Pairing your devices with the Zeppelin is kind of an interesting trick: during setup mode, the unit creates a WiFi network that you log into from your computer. Browsing to an internal server application allows you to tell the Zeppelin which network it should log into in the future. Our Zeppelin's server crashed a couple of times during setup, but it wasn't a huge hassle to get the sounds slinging. For all y'all AirPlay newbies out there: you tell iTunes to look for devices on your network, select them as your output, and hit play.

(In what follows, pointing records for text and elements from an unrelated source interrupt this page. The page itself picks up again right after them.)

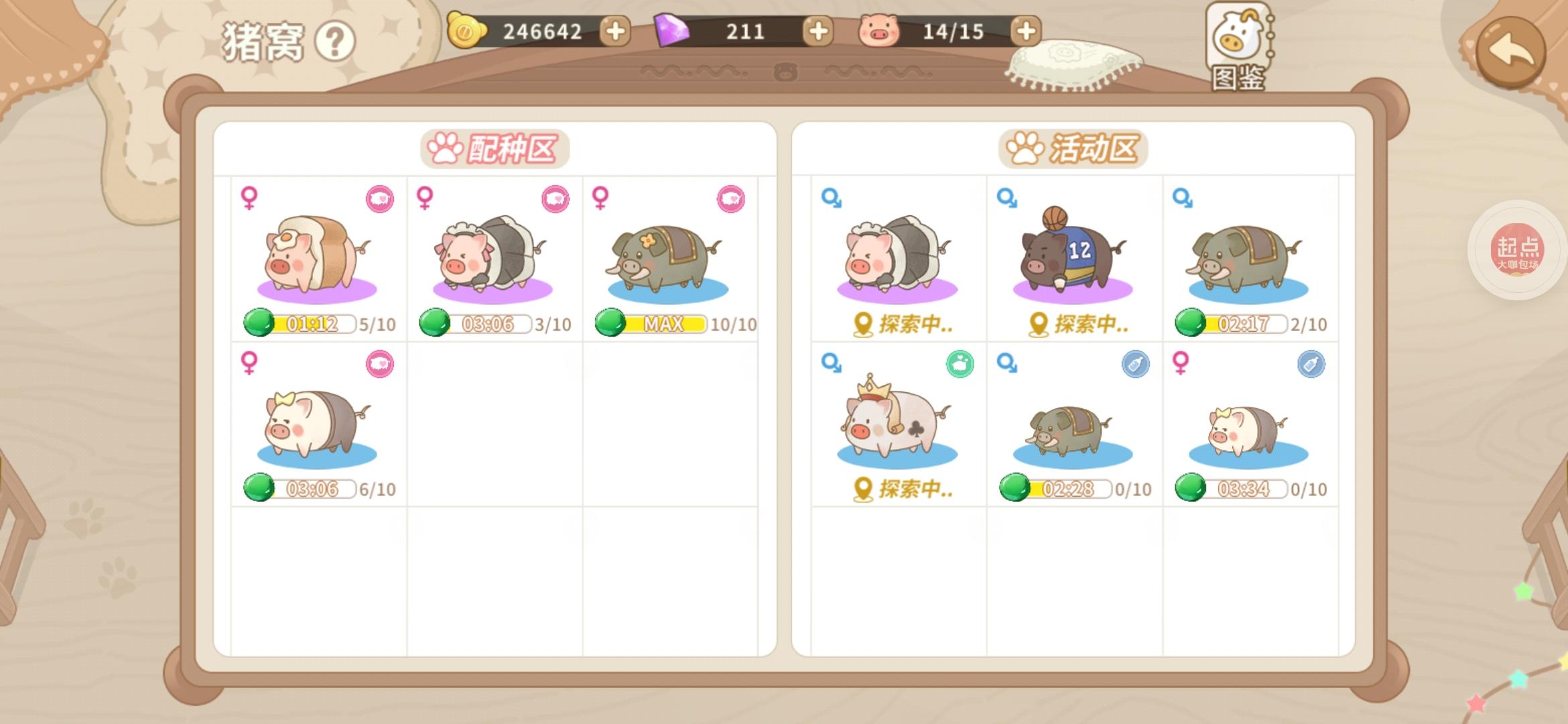Tap the orange back arrow button
The image size is (1568, 724).
(1511, 52)
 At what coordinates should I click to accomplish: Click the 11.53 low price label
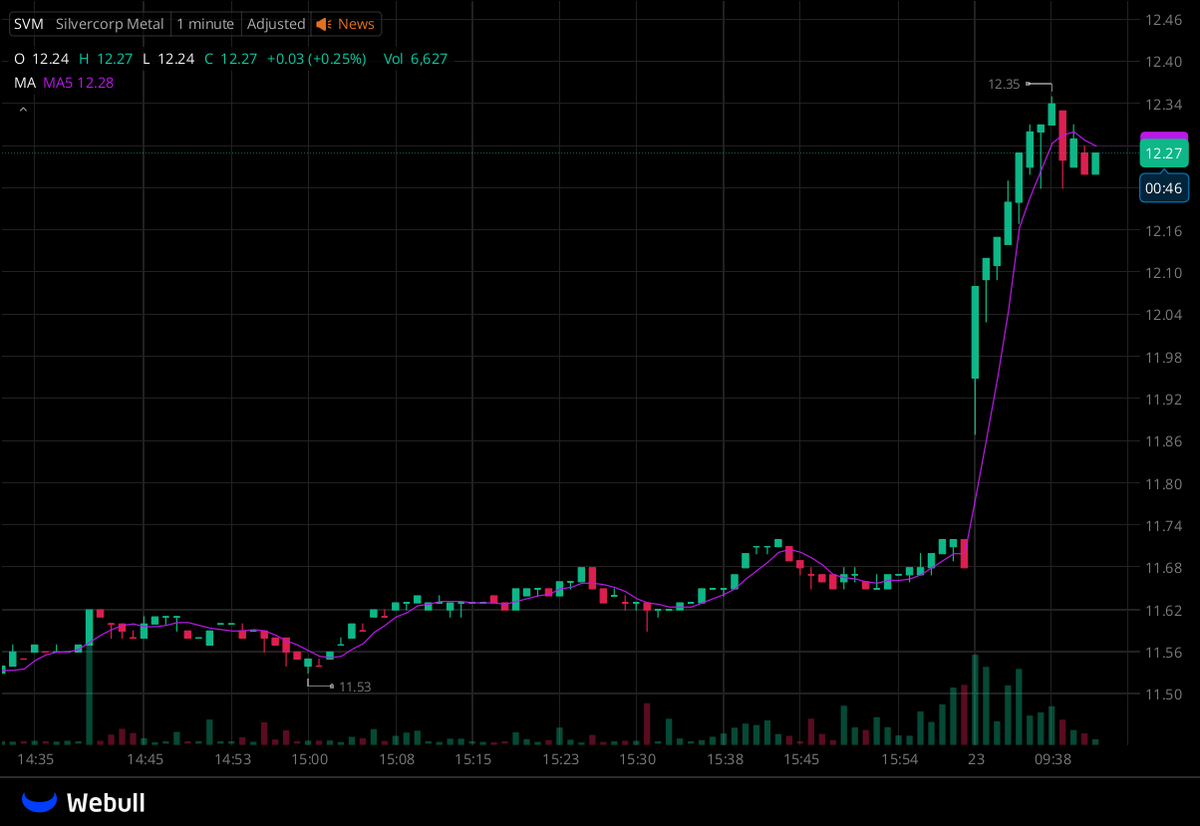point(355,687)
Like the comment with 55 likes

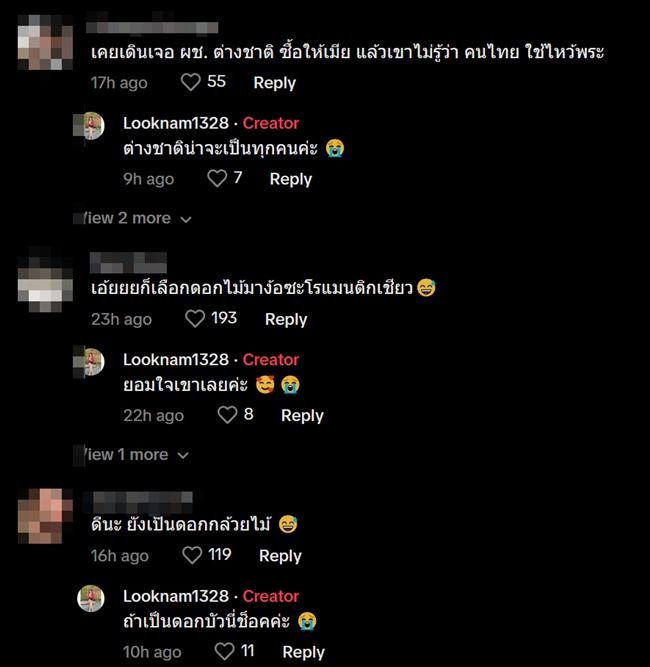tap(191, 82)
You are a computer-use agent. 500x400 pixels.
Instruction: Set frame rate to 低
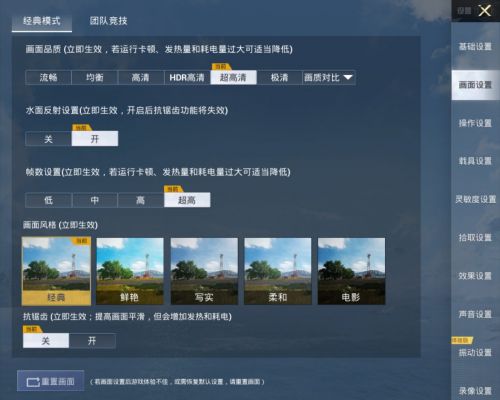(48, 200)
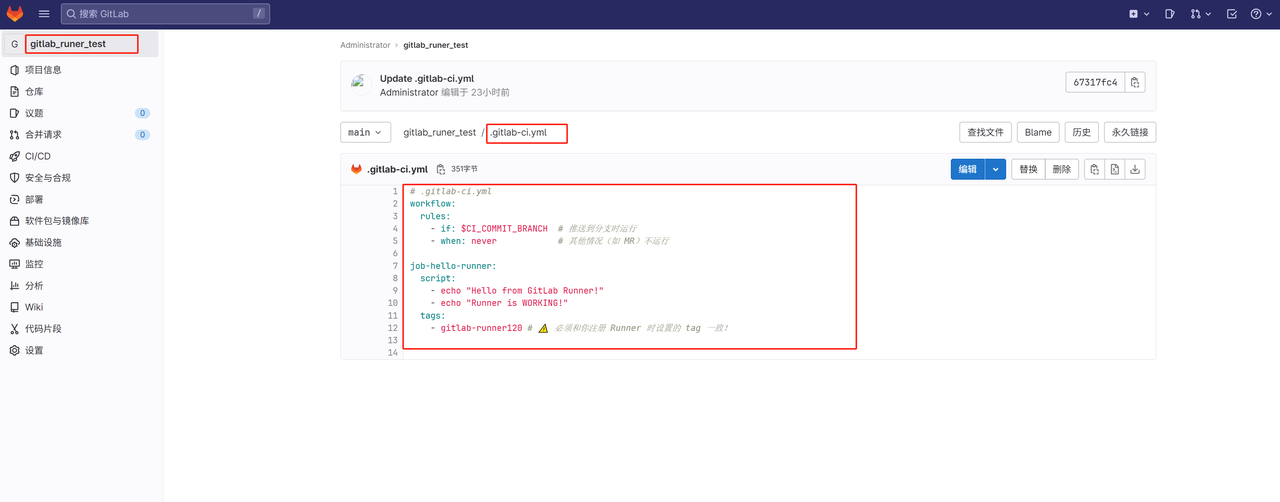Click the Blame button
Screen dimensions: 1280x502
[1038, 132]
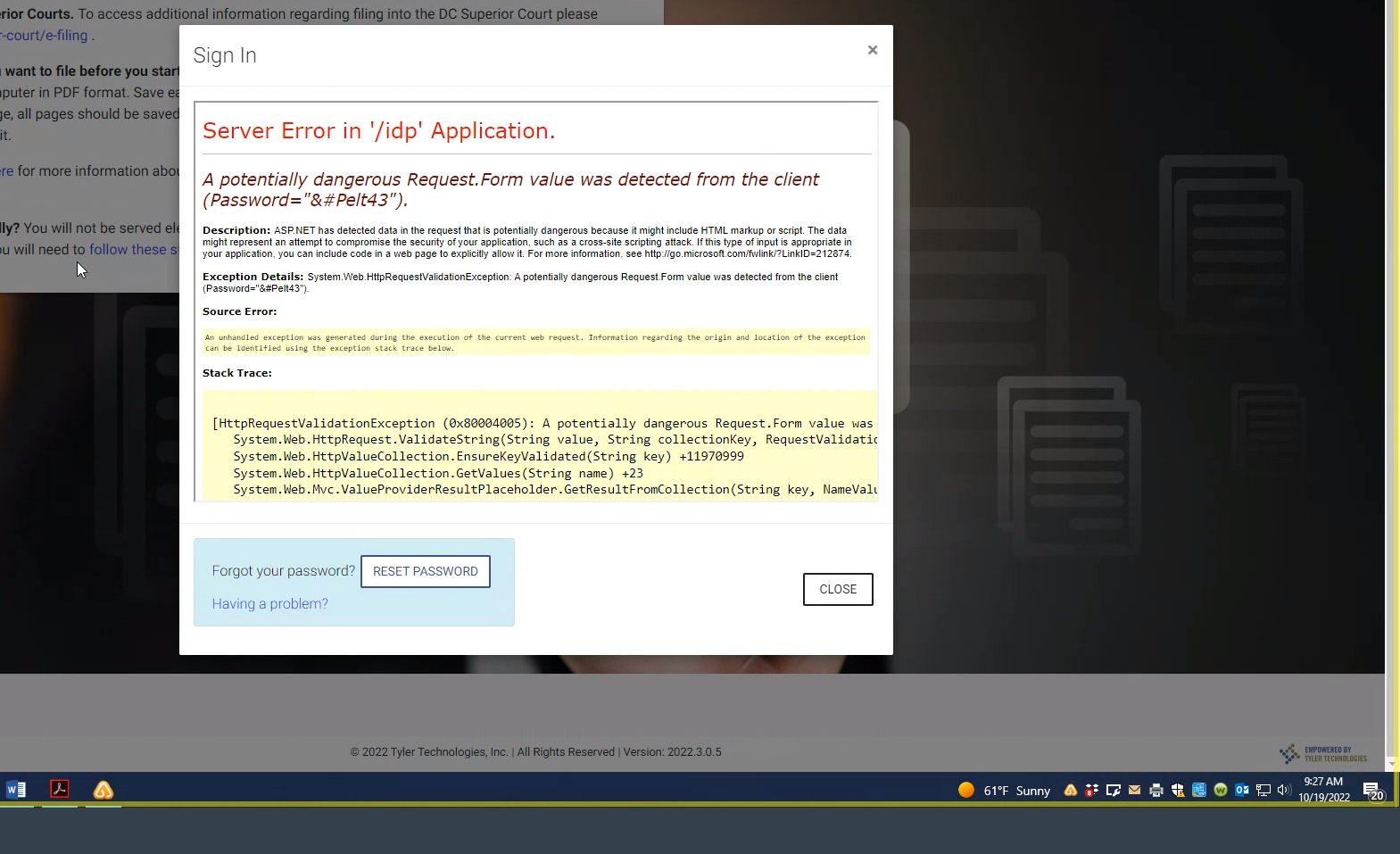Open the weather widget showing 61°F Sunny
This screenshot has width=1400, height=854.
[1004, 791]
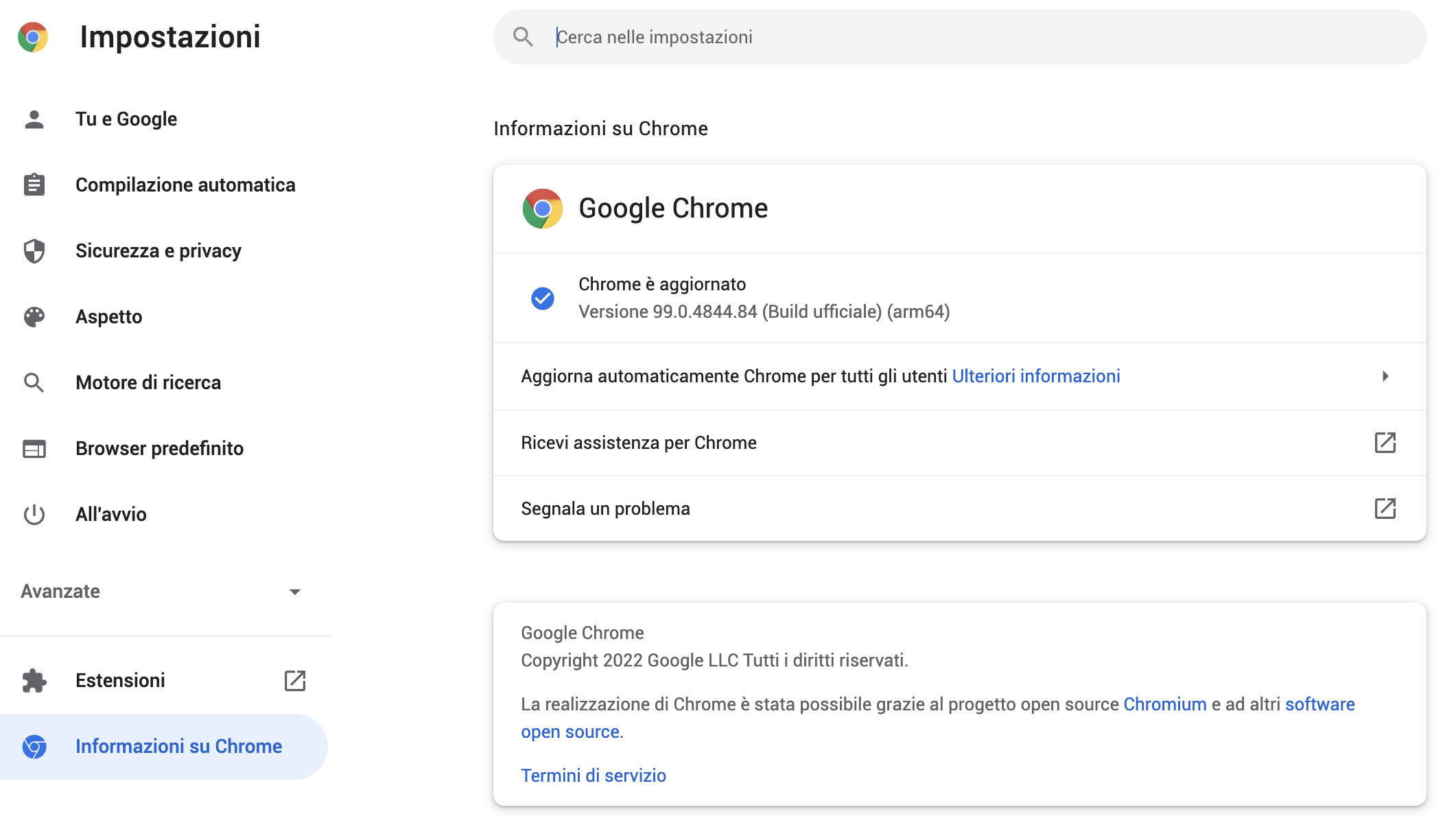Screen dimensions: 1456x836
Task: Click external link icon for Ricevi assistenza
Action: pyautogui.click(x=1385, y=443)
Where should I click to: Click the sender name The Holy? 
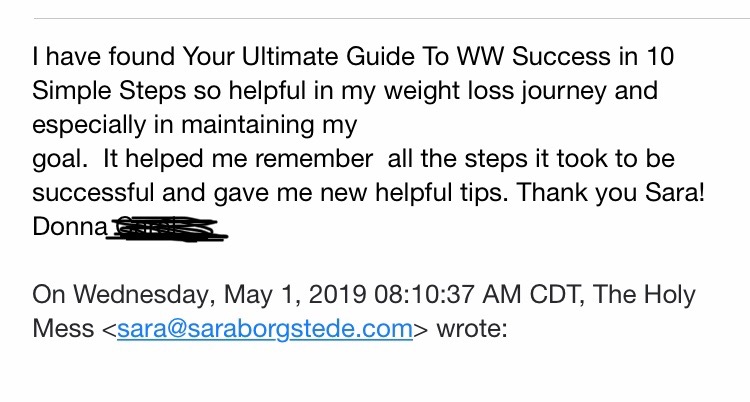644,295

As with any minimalist device -- especially one without a screen -- the Zeppelin Air's biggest drawback is the lack of control over its performance. While it will certainly make for a fine constant companion in any room in the house, it's not a device for audiophiles or professionals. That big fat bass pumping out of the Zeppelin Air will do its best to choke out high end in many situations, especially if you're close to the unit. Even after a good deal of EQ adjustment in iTunes, it still feels like there's something holding back the highs, something of a fog keeping them from being all they could be. It's certainly not going to ruin your enjoyment of any song -- in fact, bass freaks could find a perfect match here -- but if you happen to prefer more treble in the mix, this is probably not the device for you.
The iPod / iPhone dock, the 1/8" input, and USB output modes all function exactly as they should. We gathered that the iPad can also fit in there, but of course, it'd look a bit silly, and don't forget that there's AirPlay at your disposal. There are even a few neat tricks thrown in, like the ability to use the speaker as a monster-sized USB sync station, and an RCA out for video coming from your iDevice.